Problem: Rewrite the records below, changing every "Where should I click to" to "Where do I click to" and leaving everything else untouched.

Provided data:

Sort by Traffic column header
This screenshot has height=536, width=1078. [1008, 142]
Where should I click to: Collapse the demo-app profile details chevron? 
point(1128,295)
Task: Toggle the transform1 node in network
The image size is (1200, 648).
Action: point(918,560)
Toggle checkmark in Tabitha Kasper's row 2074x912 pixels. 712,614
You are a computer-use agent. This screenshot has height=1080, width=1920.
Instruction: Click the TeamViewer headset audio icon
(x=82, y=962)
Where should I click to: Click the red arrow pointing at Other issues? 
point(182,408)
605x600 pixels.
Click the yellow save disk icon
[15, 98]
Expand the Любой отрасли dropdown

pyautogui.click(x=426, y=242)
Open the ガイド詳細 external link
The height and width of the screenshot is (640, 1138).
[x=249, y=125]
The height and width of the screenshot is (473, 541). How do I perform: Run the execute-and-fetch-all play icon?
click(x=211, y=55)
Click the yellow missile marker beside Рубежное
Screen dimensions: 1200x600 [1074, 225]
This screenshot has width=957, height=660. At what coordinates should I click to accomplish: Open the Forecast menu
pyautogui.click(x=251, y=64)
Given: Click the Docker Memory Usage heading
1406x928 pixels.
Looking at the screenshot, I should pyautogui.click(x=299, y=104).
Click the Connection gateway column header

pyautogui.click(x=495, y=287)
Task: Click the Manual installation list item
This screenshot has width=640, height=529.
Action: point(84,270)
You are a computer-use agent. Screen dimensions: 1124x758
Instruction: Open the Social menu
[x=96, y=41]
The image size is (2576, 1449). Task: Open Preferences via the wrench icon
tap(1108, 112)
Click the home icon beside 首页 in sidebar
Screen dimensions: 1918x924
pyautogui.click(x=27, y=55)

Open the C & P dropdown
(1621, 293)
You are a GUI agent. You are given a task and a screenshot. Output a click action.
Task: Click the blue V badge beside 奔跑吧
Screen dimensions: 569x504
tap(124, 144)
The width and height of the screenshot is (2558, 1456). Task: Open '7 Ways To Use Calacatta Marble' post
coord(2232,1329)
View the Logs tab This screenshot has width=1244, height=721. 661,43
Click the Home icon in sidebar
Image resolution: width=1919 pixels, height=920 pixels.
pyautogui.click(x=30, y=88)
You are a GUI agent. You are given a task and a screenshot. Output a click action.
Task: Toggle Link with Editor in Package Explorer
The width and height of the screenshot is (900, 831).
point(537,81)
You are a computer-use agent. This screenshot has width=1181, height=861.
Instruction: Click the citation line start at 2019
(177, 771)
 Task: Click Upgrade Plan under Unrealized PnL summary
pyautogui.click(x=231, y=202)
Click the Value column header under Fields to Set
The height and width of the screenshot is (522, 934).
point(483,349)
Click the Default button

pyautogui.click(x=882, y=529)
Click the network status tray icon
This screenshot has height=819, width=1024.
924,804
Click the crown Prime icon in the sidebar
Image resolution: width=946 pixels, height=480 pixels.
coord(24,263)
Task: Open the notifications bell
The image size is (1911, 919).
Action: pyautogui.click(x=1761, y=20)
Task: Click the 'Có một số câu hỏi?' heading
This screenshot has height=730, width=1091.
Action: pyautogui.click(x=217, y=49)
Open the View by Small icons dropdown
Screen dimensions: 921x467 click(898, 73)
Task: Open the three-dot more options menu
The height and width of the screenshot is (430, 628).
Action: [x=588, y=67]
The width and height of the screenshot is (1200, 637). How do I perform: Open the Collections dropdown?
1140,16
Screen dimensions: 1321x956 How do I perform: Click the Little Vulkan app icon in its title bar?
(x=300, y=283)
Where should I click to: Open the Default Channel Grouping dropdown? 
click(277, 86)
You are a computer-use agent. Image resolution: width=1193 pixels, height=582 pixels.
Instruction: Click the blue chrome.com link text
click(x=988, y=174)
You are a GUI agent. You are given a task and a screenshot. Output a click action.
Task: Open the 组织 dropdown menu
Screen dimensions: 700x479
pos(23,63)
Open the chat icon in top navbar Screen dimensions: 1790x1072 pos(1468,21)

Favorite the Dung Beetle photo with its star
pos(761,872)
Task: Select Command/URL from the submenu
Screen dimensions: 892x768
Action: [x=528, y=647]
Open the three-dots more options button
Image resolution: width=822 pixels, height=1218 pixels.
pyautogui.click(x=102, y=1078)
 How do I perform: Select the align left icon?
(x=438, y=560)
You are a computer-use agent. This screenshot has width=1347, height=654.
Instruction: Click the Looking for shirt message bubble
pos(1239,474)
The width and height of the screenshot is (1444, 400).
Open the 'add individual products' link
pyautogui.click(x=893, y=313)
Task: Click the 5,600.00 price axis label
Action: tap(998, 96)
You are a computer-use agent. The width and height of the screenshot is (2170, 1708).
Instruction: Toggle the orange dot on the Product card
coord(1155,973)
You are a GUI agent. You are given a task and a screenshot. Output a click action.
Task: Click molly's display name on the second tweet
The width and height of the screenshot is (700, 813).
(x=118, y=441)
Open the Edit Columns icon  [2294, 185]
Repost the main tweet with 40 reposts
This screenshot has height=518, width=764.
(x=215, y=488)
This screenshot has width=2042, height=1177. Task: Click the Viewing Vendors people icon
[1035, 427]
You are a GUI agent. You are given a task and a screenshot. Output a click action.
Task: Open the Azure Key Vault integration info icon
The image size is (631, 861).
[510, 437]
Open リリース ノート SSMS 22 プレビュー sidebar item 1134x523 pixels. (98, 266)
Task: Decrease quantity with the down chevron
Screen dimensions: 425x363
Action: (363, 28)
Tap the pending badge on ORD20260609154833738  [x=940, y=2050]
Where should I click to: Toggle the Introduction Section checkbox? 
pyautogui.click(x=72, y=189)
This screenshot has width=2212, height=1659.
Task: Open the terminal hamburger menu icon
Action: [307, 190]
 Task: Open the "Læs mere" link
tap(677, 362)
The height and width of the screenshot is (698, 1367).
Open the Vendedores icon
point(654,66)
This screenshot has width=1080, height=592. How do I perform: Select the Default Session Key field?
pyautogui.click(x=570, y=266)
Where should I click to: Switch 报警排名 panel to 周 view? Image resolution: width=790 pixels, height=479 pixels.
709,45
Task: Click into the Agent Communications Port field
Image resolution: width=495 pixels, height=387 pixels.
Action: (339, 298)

In response:
Sort by Traffic column header
This screenshot has height=536, width=1078. [1008, 142]
Where do I click to: Collapse the demo-app profile details chevron? 
point(1128,295)
Task: Toggle the transform1 node in network
The image size is (1200, 648).
Action: point(918,560)
Toggle checkmark in Tabitha Kasper's row 2074x912 pixels. 712,614
You are a computer-use agent. This screenshot has height=1080, width=1920.
Instruction: Click the TeamViewer headset audio icon
(x=82, y=962)
Where do I click to: Click the red arrow pointing at Other issues? 
point(182,408)
605x600 pixels.
Click the yellow save disk icon
[15, 98]
Expand the Любой отрасли dropdown

pyautogui.click(x=426, y=242)
Open the ガイド詳細 external link
The height and width of the screenshot is (640, 1138).
[x=249, y=125]
The height and width of the screenshot is (473, 541). How do I perform: Run the execute-and-fetch-all play icon?
click(x=211, y=55)
Click the yellow missile marker beside Рубежное
Screen dimensions: 1200x600 [1074, 225]
This screenshot has width=957, height=660. At what coordinates should I click to accomplish: Open the Forecast menu
pyautogui.click(x=251, y=64)
Given: Click the Docker Memory Usage heading
1406x928 pixels.
Looking at the screenshot, I should pyautogui.click(x=299, y=104).
Click the Connection gateway column header

pyautogui.click(x=495, y=287)
Task: Click the Manual installation list item
This screenshot has width=640, height=529.
Action: point(84,270)
You are a computer-use agent. Screen dimensions: 1124x758
Instruction: Open the Social menu
[x=96, y=41]
The image size is (2576, 1449). Task: Open Preferences via the wrench icon
tap(1108, 112)
Click the home icon beside 首页 in sidebar
Screen dimensions: 1918x924
pyautogui.click(x=27, y=55)

Open the C & P dropdown
(1621, 293)
You are a GUI agent. You are given a task and a screenshot. Output a click action.
Task: Click the blue V badge beside 奔跑吧
Screen dimensions: 569x504
tap(124, 144)
The width and height of the screenshot is (2558, 1456). Task: Open '7 Ways To Use Calacatta Marble' post
coord(2232,1329)
View the Logs tab This screenshot has width=1244, height=721. 661,43
Click the Home icon in sidebar
Image resolution: width=1919 pixels, height=920 pixels.
pyautogui.click(x=30, y=88)
You are a GUI agent. You are given a task and a screenshot. Output a click action.
Task: Toggle Link with Editor in Package Explorer
The width and height of the screenshot is (900, 831).
point(537,81)
You are a computer-use agent. This screenshot has width=1181, height=861.
Instruction: Click the citation line start at 2019
(177, 771)
 Task: Click Upgrade Plan under Unrealized PnL summary
pyautogui.click(x=231, y=202)
Click the Value column header under Fields to Set
The height and width of the screenshot is (522, 934).
point(483,349)
Click the Default button

pyautogui.click(x=882, y=529)
Click the network status tray icon
This screenshot has height=819, width=1024.
924,804
Click the crown Prime icon in the sidebar
Image resolution: width=946 pixels, height=480 pixels.
coord(24,263)
Task: Open the notifications bell
The image size is (1911, 919).
Action: pyautogui.click(x=1761, y=20)
Task: Click the 'Có một số câu hỏi?' heading
This screenshot has height=730, width=1091.
Action: pyautogui.click(x=217, y=49)
Open the View by Small icons dropdown
Screen dimensions: 921x467 click(898, 73)
Task: Open the three-dot more options menu
The height and width of the screenshot is (430, 628).
Action: [x=588, y=67]
The width and height of the screenshot is (1200, 637). How do I perform: Open the Collections dropdown?
1140,16
Screen dimensions: 1321x956 How do I perform: Click the Little Vulkan app icon in its title bar?
(x=300, y=283)
Where do I click to: Open the Default Channel Grouping dropdown? 
click(277, 86)
You are a computer-use agent. Image resolution: width=1193 pixels, height=582 pixels.
Instruction: Click the blue chrome.com link text
click(x=988, y=174)
You are a GUI agent. You are given a task and a screenshot. Output a click action.
Task: Open the 组织 dropdown menu
Screen dimensions: 700x479
pos(23,63)
Open the chat icon in top navbar Screen dimensions: 1790x1072 pos(1468,21)

Favorite the Dung Beetle photo with its star
pos(761,872)
Task: Select Command/URL from the submenu
Screen dimensions: 892x768
Action: [x=528, y=647]
Open the three-dots more options button
Image resolution: width=822 pixels, height=1218 pixels.
pyautogui.click(x=102, y=1078)
 How do I perform: Select the align left icon?
(x=438, y=560)
You are a computer-use agent. This screenshot has width=1347, height=654.
Instruction: Click the Looking for shirt message bubble
pos(1239,474)
The width and height of the screenshot is (1444, 400).
Open the 'add individual products' link
pyautogui.click(x=893, y=313)
Task: Click the 5,600.00 price axis label
Action: tap(998, 96)
You are a computer-use agent. The width and height of the screenshot is (2170, 1708).
Instruction: Toggle the orange dot on the Product card
coord(1155,973)
You are a GUI agent. You are given a task and a screenshot. Output a click action.
Task: Click molly's display name on the second tweet
The width and height of the screenshot is (700, 813).
(x=118, y=441)
Open the Edit Columns icon  [2294, 185]
Repost the main tweet with 40 reposts
This screenshot has height=518, width=764.
(x=215, y=488)
This screenshot has width=2042, height=1177. Task: Click the Viewing Vendors people icon
[1035, 427]
You are a GUI agent. You are given a task and a screenshot. Output a click action.
Task: Open the Azure Key Vault integration info icon
The image size is (631, 861).
[510, 437]
Open リリース ノート SSMS 22 プレビュー sidebar item 1134x523 pixels. (98, 266)
Task: Decrease quantity with the down chevron
Screen dimensions: 425x363
Action: (363, 28)
Tap the pending badge on ORD20260609154833738  [x=940, y=2050]
Where do I click to: Toggle the Introduction Section checkbox? 
pyautogui.click(x=72, y=189)
This screenshot has width=2212, height=1659.
Task: Open the terminal hamburger menu icon
Action: [307, 190]
 Task: Open the "Læs mere" link
tap(677, 362)
The height and width of the screenshot is (698, 1367).
Open the Vendedores icon
point(654,66)
This screenshot has width=1080, height=592. How do I perform: Select the Default Session Key field?
pyautogui.click(x=570, y=266)
Where do I click to: Switch 报警排名 panel to 周 view? Image resolution: width=790 pixels, height=479 pixels.
709,45
Task: Click into the Agent Communications Port field
Image resolution: width=495 pixels, height=387 pixels.
Action: (339, 298)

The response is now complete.